== Consigne ==
D'après le texte de lecture, quel placement est cité en premier parmi ceux dont le rendement net devient négatif sous l'effet de l'inflation ?

== Texte de lecture ==
.....

Ce dispositif intégré et déployé sur une quinzaine de pays permet également à ces jeunes entrepreneurs d'avoir accès à toute la palette de services du premier groupe bancaire européen, au travers des expertises des équipes de la banque privée, de la banque d'affaires, de l'assurance ou encore de l'immobilier.
Comment les chefs d'entreprise gèrent-ils leur argent aujourd'hui ?
L'inflation est revenue sur le devant de la scène après des années de quasi inexistence. Elle provoque une érosion de l'épargne puisque le rendement net devient négatif pour bon nombre de placements à commencer par le fonds général des contrats d'assurance-vie.
Notre accompagnement pour maitriser l'impact de l'inflation sur le portefeuille de nos clients est donc essentiel. Nous conseillons aux chefs d'entreprise de diversifier leurs placements de long terme, moins sujets à la volatilité des marchés, pour protéger leur épargne de l'érosion avec un fléchage sur le long terme dans l'économie réelle et vers l'investissement responsable. En 2024, parmi les grands thèmes d'investissements que nous avons présentés l'été dernier, citons les rendements et les opportunités de revenus sur les marchés obligataires, les défis de la décarbonation et de l'électrification de l'économie, l'IA bien sûr, ainsi que les stratégies de diversification au-delà des actifs traditionnels.

.....

== Données enregistrées ==
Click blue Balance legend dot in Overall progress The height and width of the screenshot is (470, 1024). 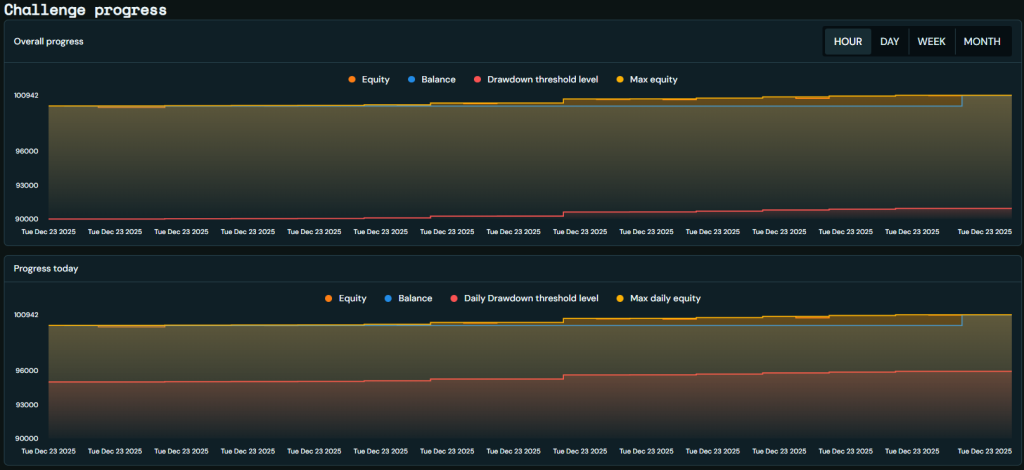click(411, 79)
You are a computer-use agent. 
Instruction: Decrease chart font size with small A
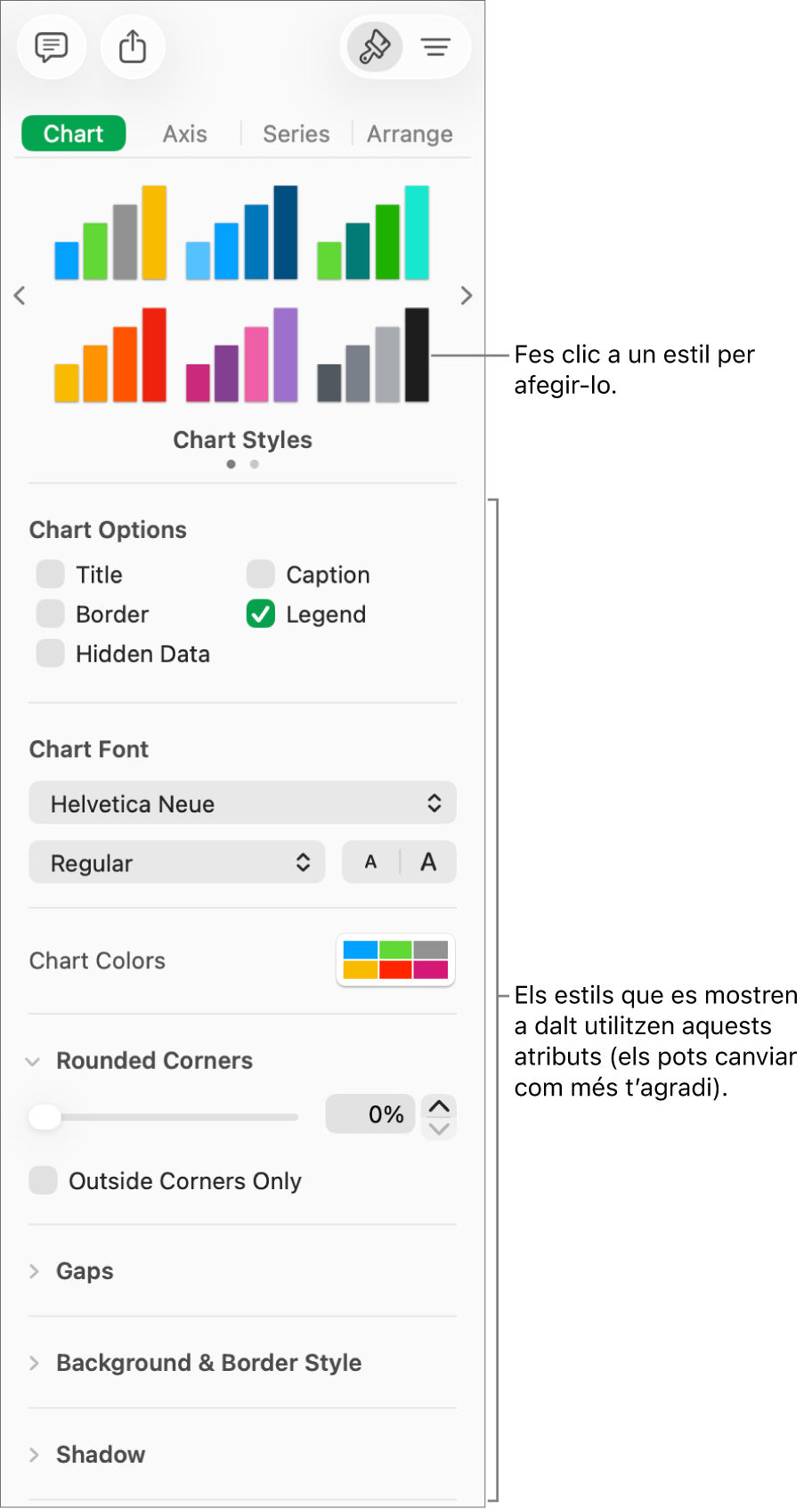[371, 862]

.....

== Corrigé rédigé ==
Le fonds général des contrats d'assurance-vie.